RECORDS FOR THE TASK>
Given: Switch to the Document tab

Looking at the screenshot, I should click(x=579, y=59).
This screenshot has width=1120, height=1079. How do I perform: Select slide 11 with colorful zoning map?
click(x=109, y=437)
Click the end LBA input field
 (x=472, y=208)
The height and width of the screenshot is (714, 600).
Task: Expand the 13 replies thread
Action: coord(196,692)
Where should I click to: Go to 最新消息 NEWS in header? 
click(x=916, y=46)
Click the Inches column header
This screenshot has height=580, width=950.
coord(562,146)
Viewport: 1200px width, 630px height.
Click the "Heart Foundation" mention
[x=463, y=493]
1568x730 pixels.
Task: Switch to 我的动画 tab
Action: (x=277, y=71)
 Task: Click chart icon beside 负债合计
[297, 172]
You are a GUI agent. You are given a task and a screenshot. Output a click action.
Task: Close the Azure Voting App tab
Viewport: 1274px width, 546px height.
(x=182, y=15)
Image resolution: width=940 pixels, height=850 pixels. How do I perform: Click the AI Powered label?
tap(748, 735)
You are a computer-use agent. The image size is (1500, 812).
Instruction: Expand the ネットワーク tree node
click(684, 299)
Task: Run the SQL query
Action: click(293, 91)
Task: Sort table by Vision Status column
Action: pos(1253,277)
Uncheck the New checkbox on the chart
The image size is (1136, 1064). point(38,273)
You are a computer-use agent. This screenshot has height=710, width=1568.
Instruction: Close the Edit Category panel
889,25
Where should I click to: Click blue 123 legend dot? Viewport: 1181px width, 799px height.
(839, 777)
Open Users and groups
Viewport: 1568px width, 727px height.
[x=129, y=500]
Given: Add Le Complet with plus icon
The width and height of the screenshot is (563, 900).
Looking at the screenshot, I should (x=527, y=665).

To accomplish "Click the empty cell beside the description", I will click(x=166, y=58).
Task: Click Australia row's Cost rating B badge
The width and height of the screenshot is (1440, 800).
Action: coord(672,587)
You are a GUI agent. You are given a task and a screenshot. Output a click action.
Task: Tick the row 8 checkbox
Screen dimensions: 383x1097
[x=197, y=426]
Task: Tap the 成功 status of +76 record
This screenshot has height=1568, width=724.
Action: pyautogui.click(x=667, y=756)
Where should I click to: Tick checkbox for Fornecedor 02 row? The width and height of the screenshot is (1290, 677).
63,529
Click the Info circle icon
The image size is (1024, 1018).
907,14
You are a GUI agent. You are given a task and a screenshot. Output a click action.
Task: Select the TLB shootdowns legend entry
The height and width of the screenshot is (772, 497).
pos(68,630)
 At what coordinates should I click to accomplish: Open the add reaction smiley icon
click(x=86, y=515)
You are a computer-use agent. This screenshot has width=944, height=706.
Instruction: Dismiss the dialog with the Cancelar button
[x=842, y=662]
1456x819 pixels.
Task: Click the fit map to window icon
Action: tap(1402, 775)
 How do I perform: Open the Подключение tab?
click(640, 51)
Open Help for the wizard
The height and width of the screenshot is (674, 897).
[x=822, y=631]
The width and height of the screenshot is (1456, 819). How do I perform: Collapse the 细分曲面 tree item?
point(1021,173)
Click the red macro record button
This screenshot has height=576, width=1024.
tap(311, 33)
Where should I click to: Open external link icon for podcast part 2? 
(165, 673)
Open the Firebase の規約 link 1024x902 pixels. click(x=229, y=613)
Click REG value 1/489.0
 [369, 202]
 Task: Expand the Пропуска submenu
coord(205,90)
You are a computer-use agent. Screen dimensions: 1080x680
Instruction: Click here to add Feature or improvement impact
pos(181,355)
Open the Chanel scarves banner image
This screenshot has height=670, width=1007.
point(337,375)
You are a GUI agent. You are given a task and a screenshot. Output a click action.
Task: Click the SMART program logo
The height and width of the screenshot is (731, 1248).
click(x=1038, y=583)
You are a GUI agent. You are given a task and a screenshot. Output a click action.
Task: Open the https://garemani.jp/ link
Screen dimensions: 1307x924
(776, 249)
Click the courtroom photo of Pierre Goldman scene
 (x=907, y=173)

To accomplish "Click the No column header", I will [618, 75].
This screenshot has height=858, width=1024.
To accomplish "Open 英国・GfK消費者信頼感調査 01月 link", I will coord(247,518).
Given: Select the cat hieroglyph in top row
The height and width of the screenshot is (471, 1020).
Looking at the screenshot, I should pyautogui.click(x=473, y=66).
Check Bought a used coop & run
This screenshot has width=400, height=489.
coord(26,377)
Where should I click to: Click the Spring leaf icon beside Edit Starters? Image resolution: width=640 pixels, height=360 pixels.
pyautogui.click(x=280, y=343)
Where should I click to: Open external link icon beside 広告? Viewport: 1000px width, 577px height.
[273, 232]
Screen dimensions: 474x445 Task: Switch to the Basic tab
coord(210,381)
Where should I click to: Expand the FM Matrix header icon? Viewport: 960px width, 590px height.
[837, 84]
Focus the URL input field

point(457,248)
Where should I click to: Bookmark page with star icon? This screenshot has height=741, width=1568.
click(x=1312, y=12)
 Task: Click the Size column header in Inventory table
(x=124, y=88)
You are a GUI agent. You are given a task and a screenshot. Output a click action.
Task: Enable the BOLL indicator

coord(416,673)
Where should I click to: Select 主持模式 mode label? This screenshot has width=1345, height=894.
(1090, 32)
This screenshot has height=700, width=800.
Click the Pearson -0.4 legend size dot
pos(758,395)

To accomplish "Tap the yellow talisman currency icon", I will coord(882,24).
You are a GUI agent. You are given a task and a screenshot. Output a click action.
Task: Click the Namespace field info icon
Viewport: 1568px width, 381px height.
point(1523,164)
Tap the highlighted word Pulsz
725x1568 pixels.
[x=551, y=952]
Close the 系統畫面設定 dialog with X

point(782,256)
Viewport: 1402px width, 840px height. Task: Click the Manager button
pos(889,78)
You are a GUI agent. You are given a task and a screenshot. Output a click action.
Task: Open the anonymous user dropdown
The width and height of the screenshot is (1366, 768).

EXERCISE REQUIREMENTS> Rewrite all of the material above with "GUI agent" swapped for "screen agent" everywhere it appears, leaving everything else unchanged.

RESPONSE BELOW>
Given: Switch to the Document tab

Looking at the screenshot, I should click(x=579, y=59).
This screenshot has width=1120, height=1079. How do I perform: Select slide 11 with colorful zoning map?
click(x=109, y=437)
Click the end LBA input field
 (x=472, y=208)
The height and width of the screenshot is (714, 600).
Task: Expand the 13 replies thread
Action: coord(196,692)
Where should I click to: Go to 最新消息 NEWS in header? 
click(x=916, y=46)
Click the Inches column header
This screenshot has height=580, width=950.
coord(562,146)
Viewport: 1200px width, 630px height.
Click the "Heart Foundation" mention
[x=463, y=493]
1568x730 pixels.
Task: Switch to 我的动画 tab
Action: (x=277, y=71)
 Task: Click chart icon beside 负债合计
[297, 172]
You are a screen agent. You are given a task and a screenshot. Output a click action.
Task: Close the Azure Voting App tab
Viewport: 1274px width, 546px height.
(x=182, y=15)
Image resolution: width=940 pixels, height=850 pixels. How do I perform: Click the AI Powered label?
tap(748, 735)
You are a computer-use agent. The image size is (1500, 812).
Instruction: Expand the ネットワーク tree node
click(684, 299)
Task: Run the SQL query
Action: click(293, 91)
Task: Sort table by Vision Status column
Action: pos(1253,277)
Uncheck the New checkbox on the chart
The image size is (1136, 1064). point(38,273)
You are a computer-use agent. This screenshot has height=710, width=1568.
Instruction: Close the Edit Category panel
889,25
Where should I click to: Click blue 123 legend dot? Viewport: 1181px width, 799px height.
(839, 777)
Open Users and groups
Viewport: 1568px width, 727px height.
[x=129, y=500]
Given: Add Le Complet with plus icon
The width and height of the screenshot is (563, 900).
Looking at the screenshot, I should (x=527, y=665).

To accomplish "Click the empty cell beside the description", I will click(x=166, y=58).
Task: Click Australia row's Cost rating B badge
The width and height of the screenshot is (1440, 800).
Action: coord(672,587)
You are a screen agent. You are given a task and a screenshot. Output a click action.
Task: Tick the row 8 checkbox
Screen dimensions: 383x1097
[x=197, y=426]
Task: Tap the 成功 status of +76 record
This screenshot has height=1568, width=724.
Action: pyautogui.click(x=667, y=756)
Where should I click to: Tick checkbox for Fornecedor 02 row? The width and height of the screenshot is (1290, 677).
63,529
Click the Info circle icon
The image size is (1024, 1018).
907,14
You are a screen agent. You are given a task and a screenshot. Output a click action.
Task: Select the TLB shootdowns legend entry
The height and width of the screenshot is (772, 497).
pos(68,630)
 At what coordinates should I click to accomplish: Open the add reaction smiley icon
click(x=86, y=515)
You are a computer-use agent. This screenshot has width=944, height=706.
Instruction: Dismiss the dialog with the Cancelar button
[x=842, y=662]
1456x819 pixels.
Task: Click the fit map to window icon
Action: tap(1402, 775)
 How do I perform: Open the Подключение tab?
click(640, 51)
Open Help for the wizard
The height and width of the screenshot is (674, 897).
[x=822, y=631]
The width and height of the screenshot is (1456, 819). How do I perform: Collapse the 细分曲面 tree item?
point(1021,173)
Click the red macro record button
This screenshot has height=576, width=1024.
tap(311, 33)
Where should I click to: Open external link icon for podcast part 2? 
(165, 673)
Open the Firebase の規約 link 1024x902 pixels. click(x=229, y=613)
Click REG value 1/489.0
 [369, 202]
 Task: Expand the Пропуска submenu
coord(205,90)
You are a computer-use agent. Screen dimensions: 1080x680
Instruction: Click here to add Feature or improvement impact
pos(181,355)
Open the Chanel scarves banner image
This screenshot has height=670, width=1007.
point(337,375)
You are a screen agent. You are given a task and a screenshot. Output a click action.
Task: Click the SMART program logo
The height and width of the screenshot is (731, 1248).
click(x=1038, y=583)
You are a screen agent. You are given a task and a screenshot. Output a click action.
Task: Open the https://garemani.jp/ link
Screen dimensions: 1307x924
(776, 249)
Click the courtroom photo of Pierre Goldman scene
 (x=907, y=173)

To accomplish "Click the No column header", I will [618, 75].
This screenshot has height=858, width=1024.
To accomplish "Open 英国・GfK消費者信頼感調査 01月 link", I will coord(247,518).
Given: Select the cat hieroglyph in top row
The height and width of the screenshot is (471, 1020).
Looking at the screenshot, I should pyautogui.click(x=473, y=66).
Check Bought a used coop & run
This screenshot has width=400, height=489.
coord(26,377)
Where should I click to: Click the Spring leaf icon beside Edit Starters? Image resolution: width=640 pixels, height=360 pixels.
pyautogui.click(x=280, y=343)
Where should I click to: Open external link icon beside 広告? Viewport: 1000px width, 577px height.
[273, 232]
Screen dimensions: 474x445 Task: Switch to the Basic tab
coord(210,381)
Where should I click to: Expand the FM Matrix header icon? Viewport: 960px width, 590px height.
[837, 84]
Focus the URL input field

point(457,248)
Where should I click to: Bookmark page with star icon? This screenshot has height=741, width=1568.
click(x=1312, y=12)
 Task: Click the Size column header in Inventory table
(x=124, y=88)
You are a screen agent. You are given a task and a screenshot. Output a click action.
Task: Enable the BOLL indicator

coord(416,673)
Where should I click to: Select 主持模式 mode label? This screenshot has width=1345, height=894.
(1090, 32)
This screenshot has height=700, width=800.
Click the Pearson -0.4 legend size dot
pos(758,395)

To accomplish "Tap the yellow talisman currency icon", I will coord(882,24).
You are a screen agent. You are given a task and a screenshot. Output a click action.
Task: Click the Namespace field info icon
Viewport: 1568px width, 381px height.
point(1523,164)
Tap the highlighted word Pulsz
725x1568 pixels.
[x=551, y=952]
Close the 系統畫面設定 dialog with X

point(782,256)
Viewport: 1402px width, 840px height. Task: Click the Manager button
pos(889,78)
You are a screen agent. You are given a task and a screenshot. Output a click action.
Task: Open the anonymous user dropdown
The width and height of the screenshot is (1366, 768).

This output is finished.